Why has the gov’t pursued this case? The U.S. has taken the extreme position that there is no first amendment right to speak of off-label uses (a position it lost in U.S. v. Caronia, before the Second Circuit). Having lost that issue with the jury, the prosecutor is trying to do with the wire fraud statute what it failed to do with the FDCA criminalization of misbranding.
Nathan: The legal beagle is sure quick! Just on the last para of your comment, I thought the distinction was (is becoming?) that there are first amendment rights for true off-label speech, and that it was the determination of “intent to defraud” that made the difference.
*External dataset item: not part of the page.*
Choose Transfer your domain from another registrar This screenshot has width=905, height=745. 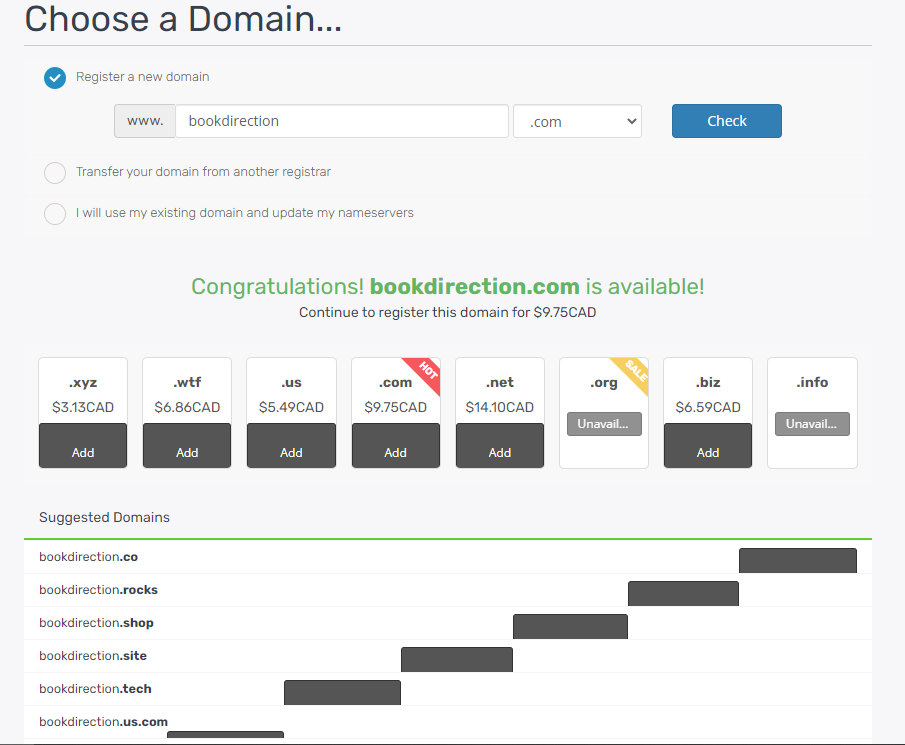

I’ll have to look up what I read some weeks ago on this. Actually, perhaps this issue is in flux at the moment. I agree it would be extreme to bar communicating valid results about an off-label use of a treatment. Some things are never “on label”.
Tax inspections are very useful not so much for the money the I.R.S sucks out of them, but because everybody else is scare to be the next one… and that’s a lot of money.
It just might work as well in the scientific community. How about mandatory audits where the researchers must show to a jury the step by step process in the making of their papers?
And we do not need many audits for this to work actually… Paranoia works great.
Fran: I’m not sure I get your point. Stapel faced no jury, but of course already admitted to fabricating the data. Harkonen faced a jury but already admitted to data-dependent subgroup analysis.His position is that the latter is not fraud but free speech–to put it very coarsely.
A subgroup analysis that wasn’t part of the experimental design certainly shouldn’t be interpreted as confirmatory evidence.
However, doing such an analysis is no worse than any analysis of available data outside the context of a study design. If subgroup analyses are going to be disallowed, then one might as well disallow analyses of observational data as well.
I think a better approach is not to avert our eyes from available information, but to use methods which don’t result in underpowered comparisons (e.g. shrinkage-based approaches) and to report them for the convenience sample analyses that they are – don’t pretend like one has a confirmatory result just because p<.05.